**Required action**
Below are the records; restate all of them exactly.

[Material for this task — start]

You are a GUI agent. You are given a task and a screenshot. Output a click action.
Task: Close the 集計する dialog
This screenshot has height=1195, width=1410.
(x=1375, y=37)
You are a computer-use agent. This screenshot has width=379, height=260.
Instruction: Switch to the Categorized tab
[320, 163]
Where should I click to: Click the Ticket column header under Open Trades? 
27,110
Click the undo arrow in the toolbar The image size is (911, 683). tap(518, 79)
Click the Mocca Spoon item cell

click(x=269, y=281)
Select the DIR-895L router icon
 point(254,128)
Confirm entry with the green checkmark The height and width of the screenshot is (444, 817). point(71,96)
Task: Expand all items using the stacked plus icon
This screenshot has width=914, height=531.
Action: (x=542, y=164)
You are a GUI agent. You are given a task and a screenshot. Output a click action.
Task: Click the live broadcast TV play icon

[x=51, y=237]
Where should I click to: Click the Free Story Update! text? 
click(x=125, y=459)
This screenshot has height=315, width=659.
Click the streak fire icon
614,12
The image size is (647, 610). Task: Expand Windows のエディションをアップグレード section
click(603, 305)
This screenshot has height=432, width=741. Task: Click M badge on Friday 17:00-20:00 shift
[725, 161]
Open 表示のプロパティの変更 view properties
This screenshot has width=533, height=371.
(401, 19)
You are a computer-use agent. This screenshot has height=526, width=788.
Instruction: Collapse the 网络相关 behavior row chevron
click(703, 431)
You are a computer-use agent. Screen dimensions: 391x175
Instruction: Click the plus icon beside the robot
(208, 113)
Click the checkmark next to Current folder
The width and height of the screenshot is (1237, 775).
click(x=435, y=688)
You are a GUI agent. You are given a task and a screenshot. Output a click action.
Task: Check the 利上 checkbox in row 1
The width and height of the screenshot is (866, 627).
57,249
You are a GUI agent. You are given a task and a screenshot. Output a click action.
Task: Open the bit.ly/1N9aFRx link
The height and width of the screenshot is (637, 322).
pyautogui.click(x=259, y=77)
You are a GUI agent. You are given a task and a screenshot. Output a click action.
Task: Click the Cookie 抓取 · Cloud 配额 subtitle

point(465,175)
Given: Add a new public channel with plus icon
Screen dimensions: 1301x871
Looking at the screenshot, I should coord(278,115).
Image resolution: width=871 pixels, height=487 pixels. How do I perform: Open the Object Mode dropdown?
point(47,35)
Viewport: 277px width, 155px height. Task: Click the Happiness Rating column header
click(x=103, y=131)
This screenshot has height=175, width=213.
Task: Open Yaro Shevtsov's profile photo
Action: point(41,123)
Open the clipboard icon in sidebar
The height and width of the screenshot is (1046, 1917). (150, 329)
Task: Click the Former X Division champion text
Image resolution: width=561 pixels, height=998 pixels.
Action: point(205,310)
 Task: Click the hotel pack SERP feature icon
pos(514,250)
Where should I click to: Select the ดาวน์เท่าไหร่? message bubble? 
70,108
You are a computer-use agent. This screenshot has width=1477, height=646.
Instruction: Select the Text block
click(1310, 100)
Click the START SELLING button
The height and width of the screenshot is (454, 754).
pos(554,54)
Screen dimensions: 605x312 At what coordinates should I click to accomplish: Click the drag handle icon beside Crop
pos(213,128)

[Material for this task — finish]

**Response to the task**
You are a GUI agent. You are given a task and a screenshot. Output a click action.
Task: Close the 集計する dialog
This screenshot has height=1195, width=1410.
(x=1375, y=37)
You are a computer-use agent. This screenshot has width=379, height=260.
Instruction: Switch to the Categorized tab
[320, 163]
Where should I click to: Click the Ticket column header under Open Trades? 
27,110
Click the undo arrow in the toolbar The image size is (911, 683). tap(518, 79)
Click the Mocca Spoon item cell

click(x=269, y=281)
Select the DIR-895L router icon
 point(254,128)
Confirm entry with the green checkmark The height and width of the screenshot is (444, 817). point(71,96)
Task: Expand all items using the stacked plus icon
This screenshot has width=914, height=531.
Action: (x=542, y=164)
You are a GUI agent. You are given a task and a screenshot. Output a click action.
Task: Click the live broadcast TV play icon

[x=51, y=237]
Where should I click to: Click the Free Story Update! text? 
click(x=125, y=459)
This screenshot has height=315, width=659.
Click the streak fire icon
614,12
The image size is (647, 610). Task: Expand Windows のエディションをアップグレード section
click(603, 305)
This screenshot has height=432, width=741. Task: Click M badge on Friday 17:00-20:00 shift
[725, 161]
Open 表示のプロパティの変更 view properties
This screenshot has width=533, height=371.
(401, 19)
You are a computer-use agent. This screenshot has height=526, width=788.
Instruction: Collapse the 网络相关 behavior row chevron
click(703, 431)
You are a computer-use agent. Screen dimensions: 391x175
Instruction: Click the plus icon beside the robot
(208, 113)
Click the checkmark next to Current folder
The width and height of the screenshot is (1237, 775).
click(x=435, y=688)
You are a GUI agent. You are given a task and a screenshot. Output a click action.
Task: Check the 利上 checkbox in row 1
The width and height of the screenshot is (866, 627).
57,249
You are a GUI agent. You are given a task and a screenshot. Output a click action.
Task: Open the bit.ly/1N9aFRx link
The height and width of the screenshot is (637, 322).
pyautogui.click(x=259, y=77)
You are a GUI agent. You are given a task and a screenshot. Output a click action.
Task: Click the Cookie 抓取 · Cloud 配额 subtitle

point(465,175)
Given: Add a new public channel with plus icon
Screen dimensions: 1301x871
Looking at the screenshot, I should coord(278,115).
Image resolution: width=871 pixels, height=487 pixels. How do I perform: Open the Object Mode dropdown?
point(47,35)
Viewport: 277px width, 155px height. Task: Click the Happiness Rating column header
click(x=103, y=131)
This screenshot has height=175, width=213.
Task: Open Yaro Shevtsov's profile photo
Action: point(41,123)
Open the clipboard icon in sidebar
The height and width of the screenshot is (1046, 1917). (150, 329)
Task: Click the Former X Division champion text
Image resolution: width=561 pixels, height=998 pixels.
Action: point(205,310)
 Task: Click the hotel pack SERP feature icon
pos(514,250)
Where should I click to: Select the ดาวน์เท่าไหร่? message bubble? 
70,108
You are a computer-use agent. This screenshot has width=1477, height=646.
Instruction: Select the Text block
click(1310, 100)
Click the START SELLING button
The height and width of the screenshot is (454, 754).
pos(554,54)
Screen dimensions: 605x312 At what coordinates should I click to accomplish: Click the drag handle icon beside Crop
pos(213,128)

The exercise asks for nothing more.